The Pantheon website, at pantheon.media.mit.edu, opens with a stark reminder to its visitors that “Small differences in ranking (i.e., who is first, second or tenth) are not statistically meaningful and should not be used to draw strong conclusions about the popularity of similarly ranked individuals,” and that “Individuals are mapped to their places of birth according to present-day national boundaries, not national identities.”

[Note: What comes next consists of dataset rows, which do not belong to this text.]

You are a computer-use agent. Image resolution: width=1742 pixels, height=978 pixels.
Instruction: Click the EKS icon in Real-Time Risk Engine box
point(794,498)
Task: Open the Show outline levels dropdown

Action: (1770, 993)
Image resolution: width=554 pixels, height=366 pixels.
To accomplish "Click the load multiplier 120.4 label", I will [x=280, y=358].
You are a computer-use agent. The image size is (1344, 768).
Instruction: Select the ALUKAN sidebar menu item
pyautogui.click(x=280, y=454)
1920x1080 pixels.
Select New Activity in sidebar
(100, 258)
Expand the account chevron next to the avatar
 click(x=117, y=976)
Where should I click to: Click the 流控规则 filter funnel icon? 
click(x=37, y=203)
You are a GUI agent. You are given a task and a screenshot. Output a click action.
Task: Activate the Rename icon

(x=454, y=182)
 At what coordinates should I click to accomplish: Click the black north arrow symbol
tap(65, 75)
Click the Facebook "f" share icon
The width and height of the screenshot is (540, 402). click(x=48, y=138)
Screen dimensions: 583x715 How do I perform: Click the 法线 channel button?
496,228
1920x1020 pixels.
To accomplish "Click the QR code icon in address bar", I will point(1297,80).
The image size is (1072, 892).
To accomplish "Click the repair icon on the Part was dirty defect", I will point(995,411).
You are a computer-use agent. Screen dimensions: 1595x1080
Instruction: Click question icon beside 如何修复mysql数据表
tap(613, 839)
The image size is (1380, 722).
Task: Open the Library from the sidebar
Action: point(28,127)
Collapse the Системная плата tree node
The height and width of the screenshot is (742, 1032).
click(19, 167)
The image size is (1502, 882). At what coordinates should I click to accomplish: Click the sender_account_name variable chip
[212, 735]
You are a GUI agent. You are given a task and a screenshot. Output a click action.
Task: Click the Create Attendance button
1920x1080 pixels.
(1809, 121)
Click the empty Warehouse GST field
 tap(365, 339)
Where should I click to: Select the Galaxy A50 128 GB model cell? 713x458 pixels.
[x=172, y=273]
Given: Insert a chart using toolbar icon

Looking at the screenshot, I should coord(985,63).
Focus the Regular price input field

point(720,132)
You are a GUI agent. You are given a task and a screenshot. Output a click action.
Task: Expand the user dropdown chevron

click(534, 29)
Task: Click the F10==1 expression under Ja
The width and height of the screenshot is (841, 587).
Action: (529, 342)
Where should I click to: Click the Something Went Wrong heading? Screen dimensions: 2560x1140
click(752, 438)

The second reminder explains why Lapu-Lapu, who would likely be horrified if he heard himself being referred to by a Spanish king’s name, is classified as Filipino—and why Austria claims the dubious honor of hosting Adolf Hitler as its most popular native son. (Hitler also comes second among the 2,529 politicians included in Pantheon, next only to Julius Caesar.)

The first reminder suggests that patterns in ranking, not who came in “first, second or tenth”), may provide the better source of meaning.

Of the 18 Filipinos on the list, only three are social activists: Rizal, Andres Bonifacio and Marcelo del Pilar. One is a boxer: Manny Pacquiao (naturally enough), with 39 Wikipedia editions to his name—and 25.71 million page views in the six years between January 2008 and December 2013. (Rizal is a far second, with 7.08 million page views.) The rest are politicians: Marcos, Lapu-Lapu, Arroyo, Emilio Aquinaldo, Cory, Imelda Marcos, Manuel L. Quezon, Joseph Estrada, Fidel Ramos, Noynoy Aquino, Manuel Roxas, Diosdado Macapagal, Ramon Magsaysay and Ninoy Aquino. (Through a fluke, Ramos appears twice, under his own name and under “Presidency of Fidel V. Ramos.)

We can talk all day about the biases and promises of Wikipedia (for my money, it is the best source on Philippine election data), but the picture Pantheon paints is dismaying indeed: If Philippine “cultural production” is limited largely to our political personalities, what kind of culture are we producing?